The research team conducted extensive experiments using multiple datasets to evaluate the effectiveness of CMOSB. The results showed that CMOSB consistently outperformed traditional hyperparameter optimization methods such as grid search and Bayesian optimization.

Key findings from the experiments include:

  1. Superior Trade-offs: The Pareto optimal solutions obtained by CMOSB achieved better trade-offs between utility, efficiency, and privacy compared to state-of-the-art approaches.

  2. Improved Privacy Protection: The proposed countermeasures (local tree training and purity thresholding) significantly reduced the success rate of privacy attacks while maintaining competitive model performance.

  3. Efficiency Gains: CMOSB demonstrated the ability to find hyperparameter configurations that reduced training time without sacrificing model accuracy or privacy protection.

Implications for Federated Learning

This research has important implications for the field of federated learning:

  1. Enhanced Trust: By providing a framework to balance model performance, training cost, and privacy protection, CMOSB enables more trustworthy applications of SecureBoost in real-world scenarios.

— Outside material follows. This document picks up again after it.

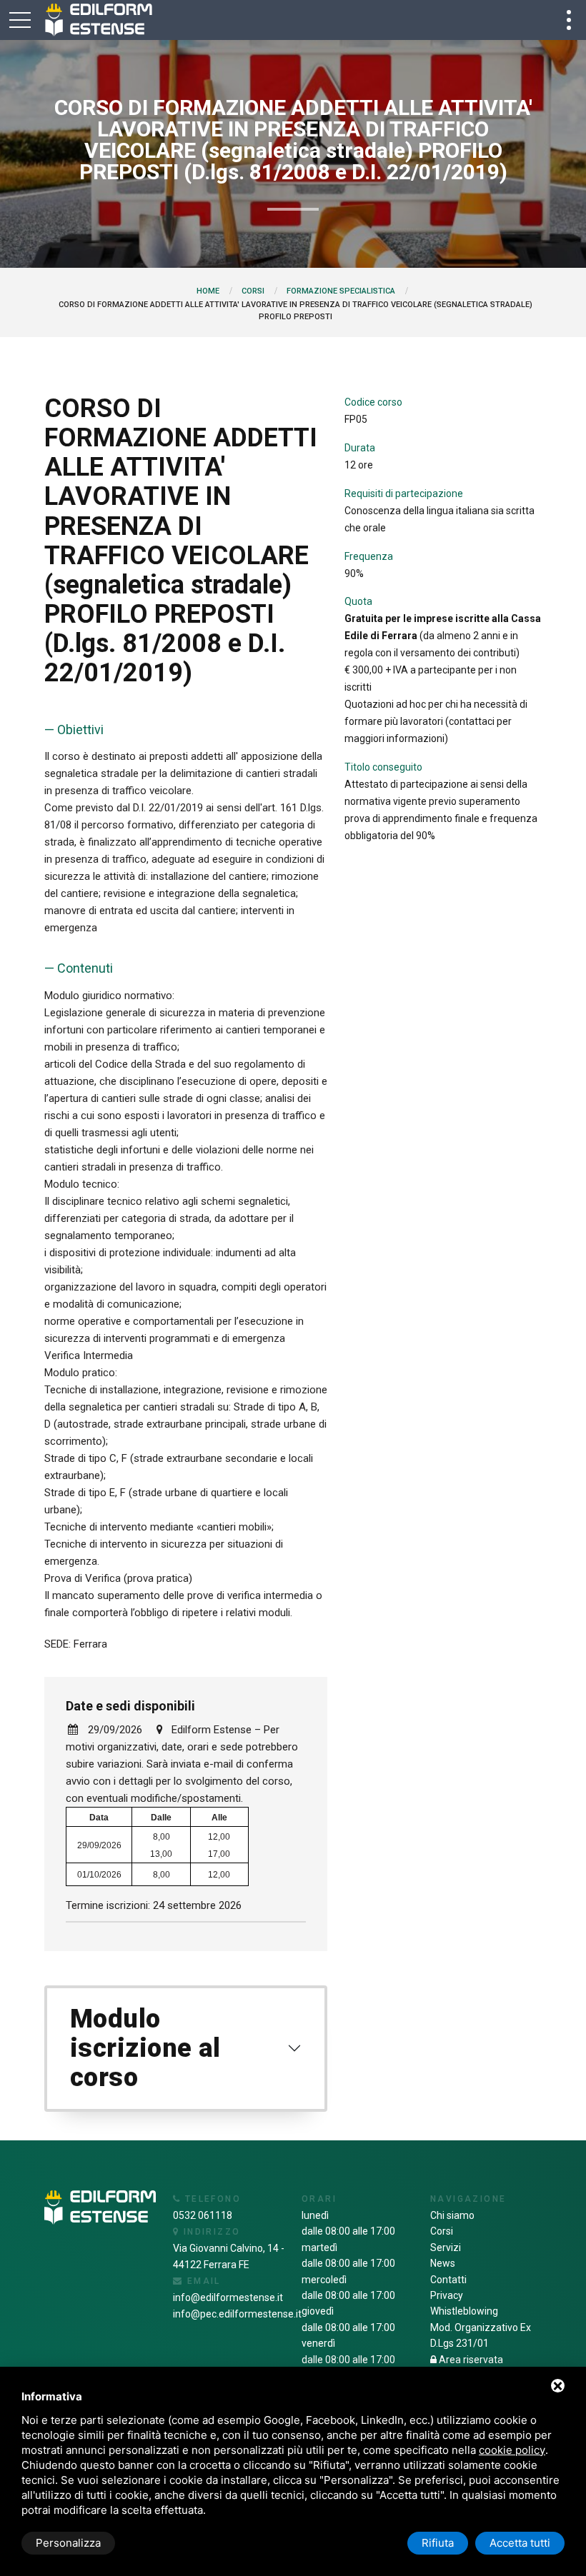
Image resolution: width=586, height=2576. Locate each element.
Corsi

  2. Practical Optimization: The multi-objective approach of CMOSB allows organizations to tailor their federated learning systems to specific requirements, whether prioritizing speed, accuracy, or privacy.

  3. Improved Risk Assessment: The Instance Clustering Attack method offers a new way to evaluate privacy risks in federated learning systems, helping developers and users make informed decisions about deployment and configuration.

Conclusion

The Constrained Multi-Objective SecureBoost (CMOSB) algorithm represents a significant advancement in optimizing federated learning systems. By simultaneously considering model performance, training efficiency, and privacy protection, CMOSB provides a more comprehensive approach to hyperparameter optimization in SecureBoost.

As federated learning continues to gain importance in fields such as finance and healthcare, ensuring the security and efficiency of these systems becomes increasingly critical. The CMOSB algorithm and its associated techniques offer valuable tools for organizations looking to implement robust and privacy-preserving federated learning solutions.

Future research in this area may focus on extending the CMOSB approach to other federated learning algorithms, developing more sophisticated privacy attack models, and exploring additional countermeasures to further enhance the security of collaborative learning systems.